The Idaho Legislature is considering proposals to provide property tax relief, but several bills that have been drafted have not been voted on
Rep. Ilana Rubel along with other Democratic leaders held a news conference Wednesday to discuss bills they say are “being held in committee chairs’ drawers.”
Forty-six days into the session, the Idaho Legislature is considering a few proposals designed to provide some property tax relief, but as the session moves past the halfway point, several bills that have been drafted have not been voted on.
Here we are at the closing of session or the closing of introductory bills and the only thing in front of us basically is a bill that would shut down county government funding, House Minority Leader Ilana Rubel said.
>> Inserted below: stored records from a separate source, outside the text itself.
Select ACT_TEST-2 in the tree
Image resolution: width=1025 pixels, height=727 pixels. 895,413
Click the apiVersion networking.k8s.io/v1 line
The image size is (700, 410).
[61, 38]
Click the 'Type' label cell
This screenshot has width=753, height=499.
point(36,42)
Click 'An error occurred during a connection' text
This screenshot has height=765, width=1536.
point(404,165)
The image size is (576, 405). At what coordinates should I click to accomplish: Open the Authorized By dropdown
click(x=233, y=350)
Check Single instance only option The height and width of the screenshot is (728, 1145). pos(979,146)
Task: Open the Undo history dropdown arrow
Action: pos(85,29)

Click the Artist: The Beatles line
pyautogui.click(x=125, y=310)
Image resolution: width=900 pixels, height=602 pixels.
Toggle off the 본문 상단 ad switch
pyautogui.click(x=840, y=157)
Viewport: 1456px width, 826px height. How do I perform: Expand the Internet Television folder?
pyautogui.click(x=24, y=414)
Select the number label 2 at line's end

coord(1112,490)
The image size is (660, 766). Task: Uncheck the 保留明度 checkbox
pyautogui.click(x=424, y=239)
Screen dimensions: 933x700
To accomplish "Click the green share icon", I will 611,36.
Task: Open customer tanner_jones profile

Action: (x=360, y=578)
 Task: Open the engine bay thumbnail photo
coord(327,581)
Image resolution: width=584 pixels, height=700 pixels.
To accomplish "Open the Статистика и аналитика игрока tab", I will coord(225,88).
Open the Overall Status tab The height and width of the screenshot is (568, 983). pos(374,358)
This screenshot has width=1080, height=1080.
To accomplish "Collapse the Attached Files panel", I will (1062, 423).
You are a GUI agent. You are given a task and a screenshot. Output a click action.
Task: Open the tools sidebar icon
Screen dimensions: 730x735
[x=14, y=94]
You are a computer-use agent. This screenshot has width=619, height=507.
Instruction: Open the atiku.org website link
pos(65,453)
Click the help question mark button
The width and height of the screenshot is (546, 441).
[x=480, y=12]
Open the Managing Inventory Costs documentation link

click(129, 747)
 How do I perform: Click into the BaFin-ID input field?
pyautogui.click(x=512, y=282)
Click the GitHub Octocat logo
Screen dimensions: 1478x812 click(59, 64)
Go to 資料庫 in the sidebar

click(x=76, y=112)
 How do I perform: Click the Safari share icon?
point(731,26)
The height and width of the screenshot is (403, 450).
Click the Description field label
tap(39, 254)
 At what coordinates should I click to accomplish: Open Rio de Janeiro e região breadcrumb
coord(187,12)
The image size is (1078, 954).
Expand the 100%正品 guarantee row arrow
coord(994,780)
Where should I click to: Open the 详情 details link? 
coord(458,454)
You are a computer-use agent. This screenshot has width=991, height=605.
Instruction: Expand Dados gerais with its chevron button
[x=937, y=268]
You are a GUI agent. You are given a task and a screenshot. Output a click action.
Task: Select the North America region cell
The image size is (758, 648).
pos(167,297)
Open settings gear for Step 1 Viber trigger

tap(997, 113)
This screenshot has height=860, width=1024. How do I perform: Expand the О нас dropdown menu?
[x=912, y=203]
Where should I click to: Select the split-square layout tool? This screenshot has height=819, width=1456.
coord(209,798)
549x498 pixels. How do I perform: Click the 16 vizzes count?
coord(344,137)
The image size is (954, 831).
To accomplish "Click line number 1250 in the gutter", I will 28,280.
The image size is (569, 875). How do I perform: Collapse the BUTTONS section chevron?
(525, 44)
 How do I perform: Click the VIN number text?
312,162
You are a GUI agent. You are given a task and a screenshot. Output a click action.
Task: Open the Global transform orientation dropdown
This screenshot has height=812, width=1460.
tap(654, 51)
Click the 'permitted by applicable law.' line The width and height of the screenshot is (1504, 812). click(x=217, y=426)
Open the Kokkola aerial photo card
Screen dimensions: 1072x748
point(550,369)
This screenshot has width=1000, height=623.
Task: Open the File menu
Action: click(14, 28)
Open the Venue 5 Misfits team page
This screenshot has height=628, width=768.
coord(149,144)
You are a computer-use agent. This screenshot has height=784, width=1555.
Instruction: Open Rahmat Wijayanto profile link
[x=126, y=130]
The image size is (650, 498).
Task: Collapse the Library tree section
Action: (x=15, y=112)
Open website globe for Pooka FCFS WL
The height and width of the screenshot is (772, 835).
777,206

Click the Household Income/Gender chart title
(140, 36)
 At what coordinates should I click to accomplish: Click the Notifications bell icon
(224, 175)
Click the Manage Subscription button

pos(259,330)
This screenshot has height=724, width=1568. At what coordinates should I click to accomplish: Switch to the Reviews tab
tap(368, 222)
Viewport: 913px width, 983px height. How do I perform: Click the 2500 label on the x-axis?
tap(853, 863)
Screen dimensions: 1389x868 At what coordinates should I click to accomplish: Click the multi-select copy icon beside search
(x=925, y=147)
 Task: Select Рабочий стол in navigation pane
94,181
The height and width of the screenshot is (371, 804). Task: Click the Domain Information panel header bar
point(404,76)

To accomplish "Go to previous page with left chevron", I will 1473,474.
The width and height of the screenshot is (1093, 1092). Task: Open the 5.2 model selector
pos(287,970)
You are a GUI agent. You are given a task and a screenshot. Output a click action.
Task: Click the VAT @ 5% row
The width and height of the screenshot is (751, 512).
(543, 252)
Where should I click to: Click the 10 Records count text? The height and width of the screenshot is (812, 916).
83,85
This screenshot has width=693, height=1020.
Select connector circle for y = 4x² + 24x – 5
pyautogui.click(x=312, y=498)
On Wednesday, leaders of the Democratic minority at the Statehouse held a news conference to talk about those bills.
We had a giant shift of property taxes away from businesses on to homeowners, we need to reverse that shift, Rubel said. We have constituents that are getting slammed with property taxes and spikes and are at risk of being driven out of their homes.
Leaders of the Democratic Party say they have many bills that would address the property tax crisis hitting many parts of the state, but their bills are being buried.
From restoring the indexed homeowner’s exemption to increasing the circuit breaker, to allowing internet sales tax to be used to alleviate property taxes, we have a whole slate of bills that would provide really meaningful property tax relief and they’re being held in committee chairs’ drawers, Rubel said.
Some of the bills were personal bills and they know that they go straight to the drawer when they’re personal bills, so they knew that when they introduced them, it was trying to get around the committee process, and shame on them for acting that way, they know how we do things here, Moyle said.
There’s one thing both parties agree on though, property taxes are a big problem for many people and something needs to get done.
There’s a problem and we got to solve it, but a lot of the Democrats answers though are a lot of tax increases or tax shifts and I don’t think that’s the answer, Moyle said.